Last week, I blogged a short little blurb (nothing journalistic about it, just putting my thoughts onto paper) about my biggest takeaways from my Bid Day as a Freshman, this very day two years ago.
Now, I want to reflect on my biggest takeaways from what it's like to be on the other side of rush and how that has shaped my view on sisterhood and Greek Life in general.
You see, anticipating rush makes me feel like I absolutely freaking hate Greek life. I'm not going to lie. It's a lot of work, and practices are not ideal. There's yelling, confusion, busyness, all kinds of things that stress me out. I'm sure many actives would agree with me on this. But it's funny, because although I'm exhausted, actual rush week is what makes me fall in love with Pi Phi all over again; it's what makes me remember how lucky I am to be in this sisterhood and wear these letters.
Rush week is filled with compliments, laughter, smiles, positivity. We're meeting some great girls, and telling one another how great we think they are and what an asset they would be to our sisterhood. We're dancing onstage to the dances we worked so hard to prepare, having so much fun performing them, smiling so big that we're beaming. We're laughing at the hilarious jokes everyone is cracking from being so deliriously tired. We're laying our heads on each other taking ten second naps because space is tight and that's all time will allow. We're giving each other rides, hugs, lipstick, glasses of water. We're realizing that the Sophomore you never really talked to is actually freaking hilarious, and we're realizing that the Senior you totally misjudged is actually really nice. Bottom line -- we're there for each other. And that's the best thing about Pi Phi. It's filled with the most genuine girls on this campus.
Another really prominent thing about being on the other side of rush -- rushing a girl and then seeing her at your house on Bid Day makes you reflect on the girl that did that for you. You now understand how hard that girl worked to make sure you got a spot in the house where you belonged, the house that changed your life and shaped you. Be both grateful for her for doing that for you, and proud of yourself for doing that for someone else. You're reflecting and you're paying it forward at the same time.

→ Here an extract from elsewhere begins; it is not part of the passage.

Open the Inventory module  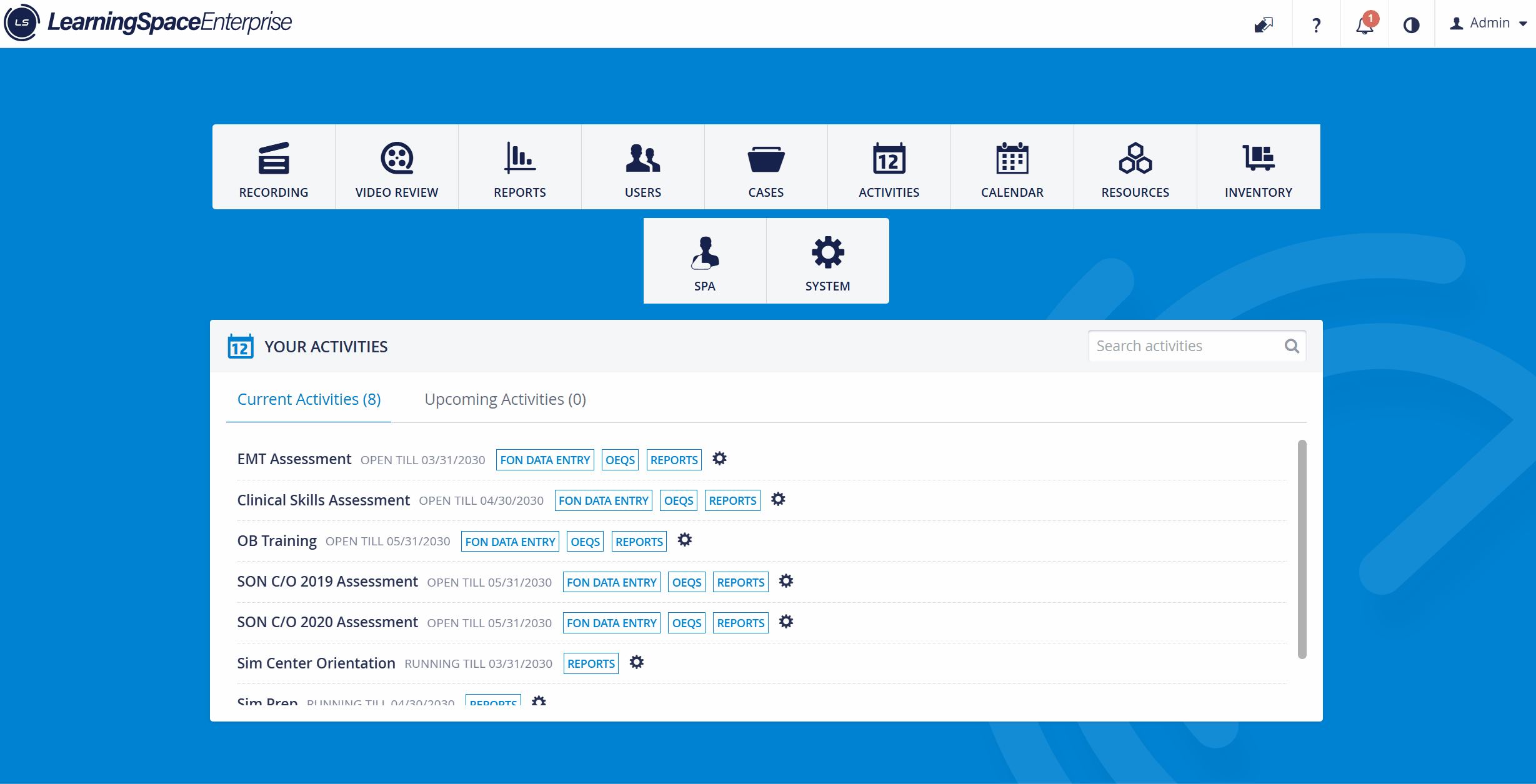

Bid Day felt different this year. As a Sophomore, so many of the Baby Angels that ran down the hill were girls I knew personally. This year, as a Junior, I really didn't know anyone. I felt so old. My little hosted the Bid Day party, whereas I held it last year. My Bid Day suddenly felt so distant from me. But a few new things helped me remember what it's all about.
My friend, Paige, busted open her toe, so Laura, Lindsey and I took her to the Urgent Care. She offered to drop us off at the Bid Day celebration at the baseball field so that we didn't have to miss anything, but we told her not to be silly. We would do anything for each other. If Paige had to go to the hospital and be there for ten hours, I would've been right there with her. That's sisterhood.
Once we finally did get to the Bid Day celebration, I broke out of my comfort zone a little bit and hung out with mostly Sophomores and Juniors, whereas usually I hang out with Seniors. It's going to be so sad not having my Senior friends next year, and there have already been a lot of tears shed over it, but it's important for me to make friends with as many of my sisters as possible. This was a very emotional rush week, knowing it was the last time doing this with my friends before they graduate. I can only hope that the younger girls will feel that way about me when it's my time. So, I did my best to hang out with them during the celebration and tell them that they had done a great job.
I'm probably the least sratty person in the world, so the fact that I actually had all of these overwhelming feelings at the completion of rush week must mean that they were just that strong -- strong enough to get to me. My closing comment to you: if you are an active, and you felt these things about your sorority at the end of rush week, take pride and peace in knowing that you are in the right house for you. Congratulations. Let the positive feelings cancel out all of your pre-rush stress. It's over.